• GIVEN REQUEST A:
In the listing, copy word for word the lines from the one containing "You are a computer-use agent. This" through the one containing "coord(351,443)", including both.

• DOCUMENT SECTION:

Exhibit 10.11(c)
FIRST AMENDMENT TO
$100,000,000 364 DAY REVOLVING CREDIT AGREEMENT
THIS FIRST AMENDMENT, dated as of November 20, 2001, amends and modifies a
certain $100,000,000 364 Day Revolving Credit Agreement, dated as of November
22, 2000 (the "Credit Agreement"), between ALLEGHANY CORPORATION (the
"Borrower") and U.S. BANK NATIONAL ASSOCIATION, and the sole Bank under the
Credit Agreement and as the Agent (the "Agent"). Terms not otherwise expressly
defined herein shall have the meanings set forth in the Credit Agreement.
FOR VALUE RECEIVED, the Borrower, the Banks and the Agent agree that the
Credit Agreement is amended as follows.

• GIVEN REQUEST B:
Continue the amendment to the credit agreement from its final sentence.

• DATA ENTRIES:

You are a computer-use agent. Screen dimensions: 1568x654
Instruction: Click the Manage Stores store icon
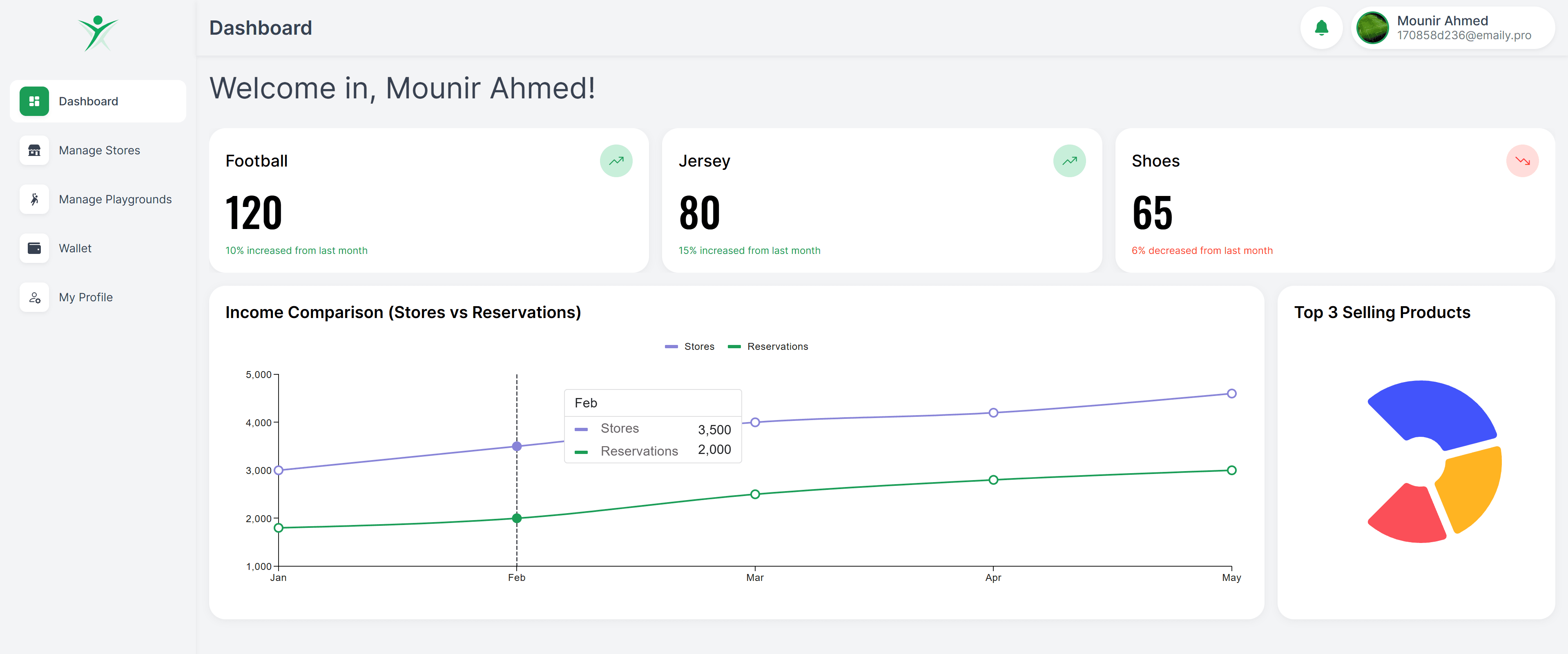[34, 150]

...

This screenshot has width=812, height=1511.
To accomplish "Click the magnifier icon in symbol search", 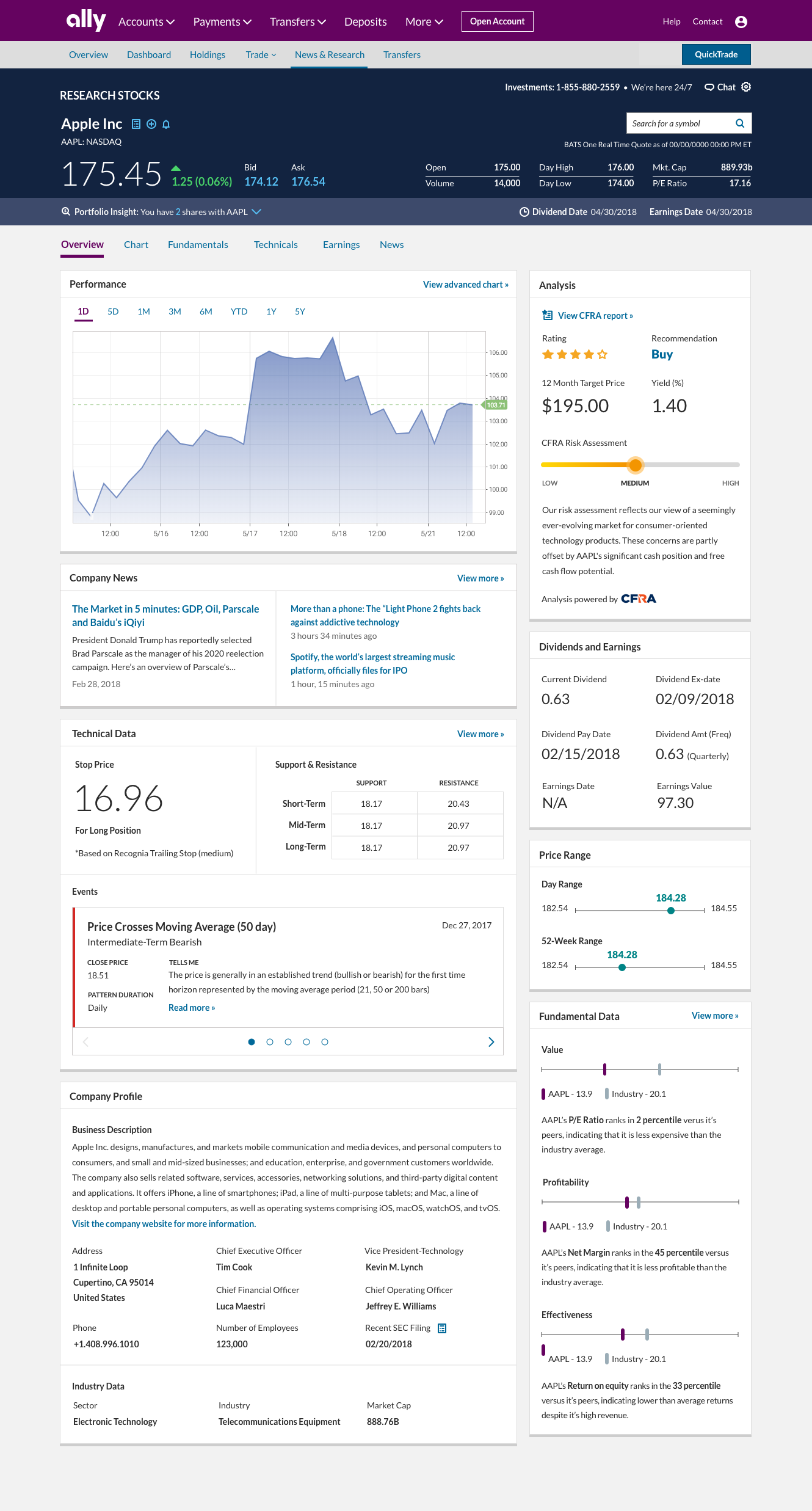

==

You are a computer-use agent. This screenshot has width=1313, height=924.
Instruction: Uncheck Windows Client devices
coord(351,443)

• WRITTEN REPLY A:
You are a computer-use agent. This screenshot has width=1313, height=924.
Instruction: Uncheck Windows Client devices
coord(351,443)

• WRITTEN REPLY B:
ARTICLE I - AMENDMENTS TO THE CREDIT AGREEMENT
1.1 Definition. A definition of "Mellon Credit Agreement" is added
to Section 1.1 and shall read as follows:
"`Mellon Credit Agreement': An agreement between the Borrower and
Mellon Bank, N.A. (in such capacity, the `Issuing Bank'), to be dated on
or about November 30, 2001, pursuant to which the Issuing Bank may issue
letters of credit for the account of the Borrower in aggregate amounts not
to exceed $25,000,000."
1.2 Revolving Commitment Ending Date. Section 2.11 is amended by
deleting "November 20, 2001" and inserting "February 20, 2002" in place
thereof.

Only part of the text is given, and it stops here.